ASSIGNMENT: Down to the final line, return the records unchanged.

EXTRACTED ENTRIES:
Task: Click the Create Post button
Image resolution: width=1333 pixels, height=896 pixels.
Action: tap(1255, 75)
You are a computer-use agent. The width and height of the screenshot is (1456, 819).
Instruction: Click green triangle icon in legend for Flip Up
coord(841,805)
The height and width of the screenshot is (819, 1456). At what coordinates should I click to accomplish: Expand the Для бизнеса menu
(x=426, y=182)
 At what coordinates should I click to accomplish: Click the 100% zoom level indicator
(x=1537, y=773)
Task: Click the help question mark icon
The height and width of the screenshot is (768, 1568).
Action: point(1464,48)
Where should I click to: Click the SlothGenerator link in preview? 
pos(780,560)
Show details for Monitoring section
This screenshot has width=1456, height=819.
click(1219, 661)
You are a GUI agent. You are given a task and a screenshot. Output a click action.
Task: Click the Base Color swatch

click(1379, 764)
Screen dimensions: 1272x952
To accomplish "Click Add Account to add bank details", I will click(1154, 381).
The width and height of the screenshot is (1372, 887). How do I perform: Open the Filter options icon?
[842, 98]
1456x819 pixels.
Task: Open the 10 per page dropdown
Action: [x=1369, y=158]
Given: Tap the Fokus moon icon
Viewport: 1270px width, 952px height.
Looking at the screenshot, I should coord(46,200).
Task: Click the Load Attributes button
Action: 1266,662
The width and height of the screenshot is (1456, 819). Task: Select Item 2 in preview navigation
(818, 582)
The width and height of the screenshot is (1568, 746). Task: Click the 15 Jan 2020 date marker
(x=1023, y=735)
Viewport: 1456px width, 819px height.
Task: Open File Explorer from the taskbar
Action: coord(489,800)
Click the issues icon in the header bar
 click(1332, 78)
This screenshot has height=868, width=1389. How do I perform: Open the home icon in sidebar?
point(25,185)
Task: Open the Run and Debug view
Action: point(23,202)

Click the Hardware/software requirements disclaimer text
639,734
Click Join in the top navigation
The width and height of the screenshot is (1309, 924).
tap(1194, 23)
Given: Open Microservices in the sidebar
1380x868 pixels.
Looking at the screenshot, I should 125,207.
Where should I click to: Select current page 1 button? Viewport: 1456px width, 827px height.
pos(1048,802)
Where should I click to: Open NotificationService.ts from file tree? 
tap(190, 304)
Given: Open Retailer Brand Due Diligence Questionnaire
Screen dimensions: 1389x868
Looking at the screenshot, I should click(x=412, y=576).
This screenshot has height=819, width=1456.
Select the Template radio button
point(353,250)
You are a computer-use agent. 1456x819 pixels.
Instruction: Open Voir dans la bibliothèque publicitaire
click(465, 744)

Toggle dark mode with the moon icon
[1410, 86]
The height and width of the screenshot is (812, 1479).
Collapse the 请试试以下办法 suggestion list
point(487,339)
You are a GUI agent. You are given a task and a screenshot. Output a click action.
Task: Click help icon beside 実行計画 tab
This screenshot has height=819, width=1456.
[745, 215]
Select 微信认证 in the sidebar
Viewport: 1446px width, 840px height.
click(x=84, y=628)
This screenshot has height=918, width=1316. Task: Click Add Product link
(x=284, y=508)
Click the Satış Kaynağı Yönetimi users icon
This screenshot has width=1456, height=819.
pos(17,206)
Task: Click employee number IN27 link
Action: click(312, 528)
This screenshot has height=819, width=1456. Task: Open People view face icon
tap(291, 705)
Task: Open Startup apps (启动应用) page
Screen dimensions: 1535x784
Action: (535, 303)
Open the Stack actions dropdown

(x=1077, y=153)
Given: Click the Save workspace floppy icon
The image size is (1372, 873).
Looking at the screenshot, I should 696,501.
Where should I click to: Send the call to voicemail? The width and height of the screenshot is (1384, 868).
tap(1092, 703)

EXERCISE OUTPUT:
Task: Click the Create Post button
Image resolution: width=1333 pixels, height=896 pixels.
Action: tap(1255, 75)
You are a computer-use agent. The width and height of the screenshot is (1456, 819).
Instruction: Click green triangle icon in legend for Flip Up
coord(841,805)
The height and width of the screenshot is (819, 1456). At what coordinates should I click to accomplish: Expand the Для бизнеса menu
(x=426, y=182)
 At what coordinates should I click to accomplish: Click the 100% zoom level indicator
(x=1537, y=773)
Task: Click the help question mark icon
The height and width of the screenshot is (768, 1568).
Action: point(1464,48)
Where should I click to: Click the SlothGenerator link in preview? 
pos(780,560)
Show details for Monitoring section
This screenshot has width=1456, height=819.
click(1219, 661)
You are a GUI agent. You are given a task and a screenshot. Output a click action.
Task: Click the Base Color swatch

click(1379, 764)
Screen dimensions: 1272x952
To accomplish "Click Add Account to add bank details", I will click(1154, 381).
The width and height of the screenshot is (1372, 887). How do I perform: Open the Filter options icon?
[842, 98]
1456x819 pixels.
Task: Open the 10 per page dropdown
Action: [x=1369, y=158]
Given: Tap the Fokus moon icon
Viewport: 1270px width, 952px height.
Looking at the screenshot, I should coord(46,200).
Task: Click the Load Attributes button
Action: 1266,662
The width and height of the screenshot is (1456, 819). Task: Select Item 2 in preview navigation
(818, 582)
The width and height of the screenshot is (1568, 746). Task: Click the 15 Jan 2020 date marker
(x=1023, y=735)
Viewport: 1456px width, 819px height.
Task: Open File Explorer from the taskbar
Action: coord(489,800)
Click the issues icon in the header bar
 click(1332, 78)
This screenshot has height=868, width=1389. How do I perform: Open the home icon in sidebar?
point(25,185)
Task: Open the Run and Debug view
Action: point(23,202)

Click the Hardware/software requirements disclaimer text
639,734
Click Join in the top navigation
The width and height of the screenshot is (1309, 924).
tap(1194, 23)
Given: Open Microservices in the sidebar
1380x868 pixels.
Looking at the screenshot, I should 125,207.
Where should I click to: Select current page 1 button? Viewport: 1456px width, 827px height.
pos(1048,802)
Where should I click to: Open NotificationService.ts from file tree? 
tap(190, 304)
Given: Open Retailer Brand Due Diligence Questionnaire
Screen dimensions: 1389x868
Looking at the screenshot, I should click(x=412, y=576).
This screenshot has height=819, width=1456.
Select the Template radio button
point(353,250)
You are a computer-use agent. 1456x819 pixels.
Instruction: Open Voir dans la bibliothèque publicitaire
click(465, 744)

Toggle dark mode with the moon icon
[1410, 86]
The height and width of the screenshot is (812, 1479).
Collapse the 请试试以下办法 suggestion list
point(487,339)
You are a GUI agent. You are given a task and a screenshot. Output a click action.
Task: Click help icon beside 実行計画 tab
This screenshot has height=819, width=1456.
[745, 215]
Select 微信认证 in the sidebar
Viewport: 1446px width, 840px height.
click(x=84, y=628)
This screenshot has height=918, width=1316. Task: Click Add Product link
(x=284, y=508)
Click the Satış Kaynağı Yönetimi users icon
This screenshot has width=1456, height=819.
pos(17,206)
Task: Click employee number IN27 link
Action: click(312, 528)
This screenshot has height=819, width=1456. Task: Open People view face icon
tap(291, 705)
Task: Open Startup apps (启动应用) page
Screen dimensions: 1535x784
Action: (535, 303)
Open the Stack actions dropdown

(x=1077, y=153)
Given: Click the Save workspace floppy icon
The image size is (1372, 873).
Looking at the screenshot, I should 696,501.
Where should I click to: Send the call to voicemail? The width and height of the screenshot is (1384, 868).
tap(1092, 703)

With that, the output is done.